A rigorous heat-shock survival assay, similar to that used for mod gene studies, can provide valuable functional insights if HI_1456 is suspected to influence stress responses .

How can I design experiments to determine HI_1456 subcellular localization?

To definitively determine HI_1456 subcellular localization, implement a multi-method approach with appropriate controls:

  • Computational prediction validation:

    • Compare predictions from multiple algorithms (PSORTb, CELLO, SignalP)

    • Analyze transmembrane topology predictions (TMHMM, Phobius)

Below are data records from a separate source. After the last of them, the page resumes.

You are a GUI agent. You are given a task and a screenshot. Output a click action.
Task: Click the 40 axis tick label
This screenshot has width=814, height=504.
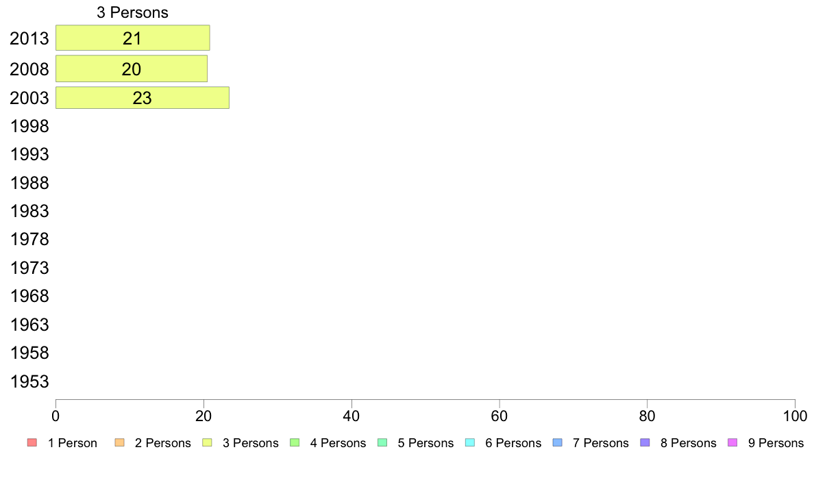coord(352,416)
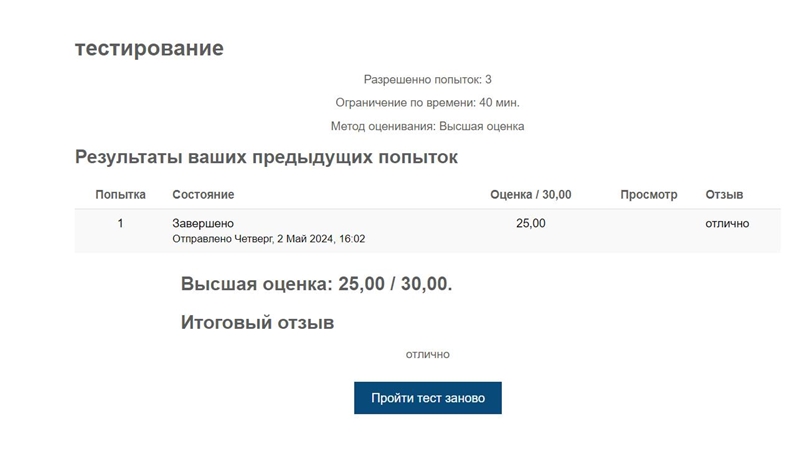Click the Просмотр column header
Viewport: 800px width, 454px height.
coord(648,194)
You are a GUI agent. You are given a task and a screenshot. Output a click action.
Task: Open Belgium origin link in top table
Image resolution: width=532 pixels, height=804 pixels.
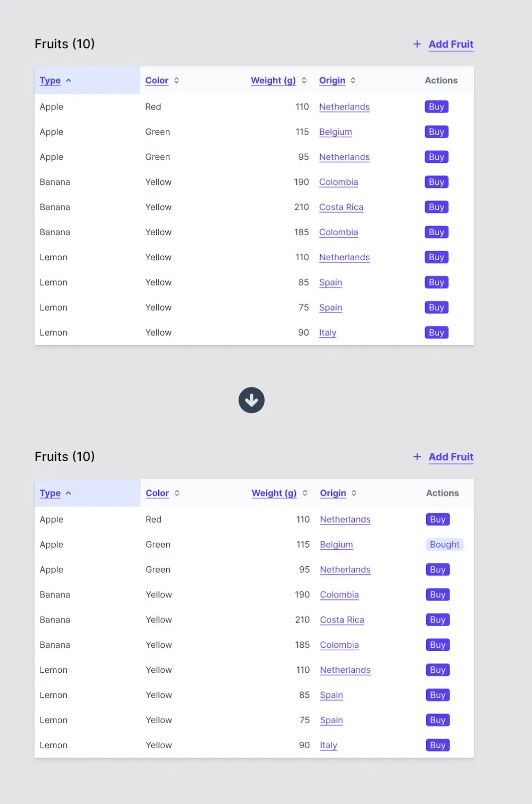[336, 132]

  • Fluorescence microscopy:

    • Create HI_1456-GFP fusion constructs

    • Use membrane and compartment-specific dyes as counterstains

    • Employ super-resolution techniques for precise localization

  • Subcellular fractionation protocol:

FractionExtraction MethodMarker Protein Control
CytoplasmicOsmotic shockGlyceraldehyde-3-phosphate dehydrogenase
Inner membraneSarkosyl extractionNADH dehydrogenase
Outer membraneSodium carbonateOmpA
PeriplasmicChloroform extractionβ-lactamase
SecretedTCA precipitation of mediaKnown secreted factors
  • Protease accessibility assays: Treat intact cells with proteases to determine surface exposure.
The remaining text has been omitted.